*What to work on*: Your answer should be one number, the count of lines in the listing below containing the word "computer".

==== Data extracts

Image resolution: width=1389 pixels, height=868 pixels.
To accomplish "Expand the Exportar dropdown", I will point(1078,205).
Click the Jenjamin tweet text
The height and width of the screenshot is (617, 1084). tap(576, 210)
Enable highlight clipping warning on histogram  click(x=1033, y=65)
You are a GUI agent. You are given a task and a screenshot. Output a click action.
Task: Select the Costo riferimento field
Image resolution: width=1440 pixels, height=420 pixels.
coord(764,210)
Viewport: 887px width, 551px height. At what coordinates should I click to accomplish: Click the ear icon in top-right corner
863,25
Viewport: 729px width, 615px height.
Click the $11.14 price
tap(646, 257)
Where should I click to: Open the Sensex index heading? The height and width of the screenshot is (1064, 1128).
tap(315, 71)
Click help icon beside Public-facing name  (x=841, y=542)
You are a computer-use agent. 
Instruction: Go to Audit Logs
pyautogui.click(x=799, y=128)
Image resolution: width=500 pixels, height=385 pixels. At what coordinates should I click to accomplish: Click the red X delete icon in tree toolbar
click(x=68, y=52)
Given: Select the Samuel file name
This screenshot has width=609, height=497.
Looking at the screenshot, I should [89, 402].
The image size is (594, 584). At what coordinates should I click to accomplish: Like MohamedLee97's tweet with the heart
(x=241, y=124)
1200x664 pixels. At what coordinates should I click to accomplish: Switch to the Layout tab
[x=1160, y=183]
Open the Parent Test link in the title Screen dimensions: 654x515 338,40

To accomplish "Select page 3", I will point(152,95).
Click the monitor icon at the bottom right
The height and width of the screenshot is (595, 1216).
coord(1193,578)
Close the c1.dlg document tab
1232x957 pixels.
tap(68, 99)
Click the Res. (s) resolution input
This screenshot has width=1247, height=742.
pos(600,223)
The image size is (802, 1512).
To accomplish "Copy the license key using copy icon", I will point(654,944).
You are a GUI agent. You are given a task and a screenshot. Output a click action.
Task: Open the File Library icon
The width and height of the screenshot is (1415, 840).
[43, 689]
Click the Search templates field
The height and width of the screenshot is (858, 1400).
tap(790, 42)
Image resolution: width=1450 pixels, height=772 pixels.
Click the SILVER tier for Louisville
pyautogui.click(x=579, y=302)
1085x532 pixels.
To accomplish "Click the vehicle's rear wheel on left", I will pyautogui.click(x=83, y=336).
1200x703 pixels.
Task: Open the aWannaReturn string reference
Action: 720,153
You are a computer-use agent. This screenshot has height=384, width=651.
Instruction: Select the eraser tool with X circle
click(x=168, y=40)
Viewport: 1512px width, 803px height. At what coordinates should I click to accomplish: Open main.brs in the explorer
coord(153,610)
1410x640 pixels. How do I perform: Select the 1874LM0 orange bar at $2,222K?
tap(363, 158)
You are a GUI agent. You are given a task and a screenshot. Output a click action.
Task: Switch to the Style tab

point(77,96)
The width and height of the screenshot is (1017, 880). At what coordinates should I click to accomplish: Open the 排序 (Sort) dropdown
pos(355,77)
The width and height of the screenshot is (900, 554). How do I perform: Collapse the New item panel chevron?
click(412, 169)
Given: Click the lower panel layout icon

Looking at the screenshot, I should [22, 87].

========

*Response*: 2